Nathan makes tea weirdly. First, he squeezes a slice of lemon into a mug and picks out the pips. Then, he adds honey and pours in the boiling water. He grabs a spoon, mixes the lemon and honey with the hot water, and finally adds a tea bag. He does this so all the flavors are perfectly infused with each other. I think it takes too much effort when I’m making tea myself. Nathan will do this at 5am or at 3pm, after a big party or in the middle of a busy workday. Whatever time or state he’s in, Nathan makes me tea. It’s one of his ways of showing me love.
He does other things in weird ways too. He's a weird guy, actually. He washes his socks balled up. He thinks they won't get lost like that. I think they won't get clean like that. That's a conversation we've stopped having after almost five years together. Nathan also doesn't like taking long plane rides if we're only going to stay a week or two. He thinks it's a waste of a plane ride. I disagree. I think a plane ride is always worth it. Nathan takes 45 minute showers and sometimes sleeps in until 4pm. When he's mad, he cleans the house, scrubbing the counters and sink, throwing out the trash and even doing laundry. Sometimes, I try to get him mad so he does my chores. He doesn’t realize it, but it works every time.
The weirdest thing about Nathan though is he won't tell me why he loves me. Whenever I ask him, he always says, what kind of question is that? I just love you. I press him, but why? What do you like about me? He won’t tell me. He just repeats I love you.
I remember the first time we met. I checked into my hostel and gave him a hug hello. We started walking to a nearby cafe. Halfway down the block, I stopped him and said, can we hug again? That wasn’t a good first hug. So we hugged again. He thought it was the weirdest thing in the world. He’s told me many times since then that was the moment he fell in love with me.
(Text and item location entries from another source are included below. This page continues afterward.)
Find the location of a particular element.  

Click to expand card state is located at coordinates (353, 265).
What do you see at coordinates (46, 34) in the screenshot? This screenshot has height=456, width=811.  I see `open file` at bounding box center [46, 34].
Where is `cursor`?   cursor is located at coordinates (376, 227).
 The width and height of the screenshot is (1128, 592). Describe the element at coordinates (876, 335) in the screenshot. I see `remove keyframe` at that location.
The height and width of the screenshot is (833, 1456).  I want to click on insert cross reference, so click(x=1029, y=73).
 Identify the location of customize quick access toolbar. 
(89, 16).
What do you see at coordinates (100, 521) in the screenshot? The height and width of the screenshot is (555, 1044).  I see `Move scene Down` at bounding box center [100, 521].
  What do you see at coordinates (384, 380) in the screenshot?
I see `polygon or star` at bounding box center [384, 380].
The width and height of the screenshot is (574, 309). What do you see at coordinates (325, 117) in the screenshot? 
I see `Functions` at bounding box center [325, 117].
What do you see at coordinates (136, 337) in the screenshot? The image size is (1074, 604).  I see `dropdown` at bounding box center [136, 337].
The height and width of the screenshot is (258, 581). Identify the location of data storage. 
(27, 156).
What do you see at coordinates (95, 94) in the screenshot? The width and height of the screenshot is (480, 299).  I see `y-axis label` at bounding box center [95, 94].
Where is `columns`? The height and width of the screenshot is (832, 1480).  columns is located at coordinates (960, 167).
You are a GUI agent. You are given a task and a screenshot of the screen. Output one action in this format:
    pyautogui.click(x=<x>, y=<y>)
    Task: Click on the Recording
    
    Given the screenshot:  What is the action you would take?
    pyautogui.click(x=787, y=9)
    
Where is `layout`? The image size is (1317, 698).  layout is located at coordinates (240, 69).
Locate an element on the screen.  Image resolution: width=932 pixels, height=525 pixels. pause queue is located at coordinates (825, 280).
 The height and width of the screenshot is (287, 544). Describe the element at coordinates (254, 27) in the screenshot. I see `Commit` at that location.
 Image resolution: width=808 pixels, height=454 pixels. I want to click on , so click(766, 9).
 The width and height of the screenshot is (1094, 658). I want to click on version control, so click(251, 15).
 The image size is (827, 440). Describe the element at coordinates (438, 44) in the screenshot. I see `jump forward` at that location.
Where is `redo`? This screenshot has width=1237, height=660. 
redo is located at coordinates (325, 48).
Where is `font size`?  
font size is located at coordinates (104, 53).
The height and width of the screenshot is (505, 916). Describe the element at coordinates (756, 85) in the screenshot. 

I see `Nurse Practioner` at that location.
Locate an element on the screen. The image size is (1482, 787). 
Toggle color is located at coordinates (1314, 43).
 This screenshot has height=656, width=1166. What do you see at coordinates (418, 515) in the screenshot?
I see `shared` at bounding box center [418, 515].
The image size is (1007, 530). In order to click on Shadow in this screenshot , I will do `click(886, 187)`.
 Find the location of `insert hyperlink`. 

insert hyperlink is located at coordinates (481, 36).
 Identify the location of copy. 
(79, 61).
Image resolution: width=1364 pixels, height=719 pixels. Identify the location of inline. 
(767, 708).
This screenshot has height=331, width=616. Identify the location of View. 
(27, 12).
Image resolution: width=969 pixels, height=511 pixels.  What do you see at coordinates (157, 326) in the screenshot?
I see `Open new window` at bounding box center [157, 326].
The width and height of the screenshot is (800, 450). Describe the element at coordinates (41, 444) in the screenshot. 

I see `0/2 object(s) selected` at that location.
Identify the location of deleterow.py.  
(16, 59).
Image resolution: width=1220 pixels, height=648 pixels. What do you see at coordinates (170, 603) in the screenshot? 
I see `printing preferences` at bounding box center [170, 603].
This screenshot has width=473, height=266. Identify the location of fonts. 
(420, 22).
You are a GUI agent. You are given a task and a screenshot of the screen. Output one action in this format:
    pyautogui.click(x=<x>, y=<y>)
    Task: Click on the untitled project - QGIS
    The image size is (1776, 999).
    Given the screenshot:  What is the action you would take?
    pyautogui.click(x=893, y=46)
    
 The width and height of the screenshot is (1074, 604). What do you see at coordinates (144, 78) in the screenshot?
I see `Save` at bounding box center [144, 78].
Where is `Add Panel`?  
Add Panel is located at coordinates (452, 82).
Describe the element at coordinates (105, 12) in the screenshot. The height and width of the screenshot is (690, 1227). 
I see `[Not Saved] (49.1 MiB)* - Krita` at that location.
Whenever I tell Nathan that I need a break from the world, we both know that I'm not talking about him. He never takes my energy. I've never met anyone else in the world who doesn't take any of my energy. I could spend 24 hours a day with him, gosh darn it…our first apartment was 96 sq ft and we lived there for 8 months! He never took my energy. We never got tired of each other. Now that's weird.
I've always wanted to write a story about him. I wanted words to flow about our love, to talk about how we met and why we're still together. I never could, because there’s so little drama to recount. All my stories revolve around waves of emotion. Moments too intense for everyday living. With Nathan, it's peaceful. It's a little weird how peaceful it is. I've thought about it for months. How do I write about someone who's just so here. It's like writing about my right hand or about my left leg, or writing about my hair. Nathan’s a part of me that's there and I can't live without. But unless I cut off my right hand, I wouldn't feel drama with it. You know what I mean?
I remember after our first date, I went back to the hostel. I laid down in bed. It was about four in the morning. I was tired. I put my head down on the pillow and thought, I'm so calm. I texted my mother “I had a great night, good conversation, exactly what I was looking for” and fell asleep. I didn’t know that was the last day I’d ever search for someone. I had never met a guy that I was so calm around. I wasn't scared, I wasn't excited. I was just calm. That was so weird.
We've had our stories together. We've had our moments. We're human. We're like other couples. But we're also not just like other couples. Our love is weird in a way that it's our love. I know these words will do nothing to convince anyone else. They're just an expression of our state of being. My state of being with him. But I promise you, this weird kind of love is the best kind of love there is. Even if Nathan washes his socks balled up.
This made me smile at this beautiful expression of your relationship with him. This essay speaks so much, with so few words about the cherished love you have together.
I think this is my favorite piece of writing of yours ever. I am awash with its quiet joy. What a beautiful precious thing you have. Thank you for sharing it Yehudis.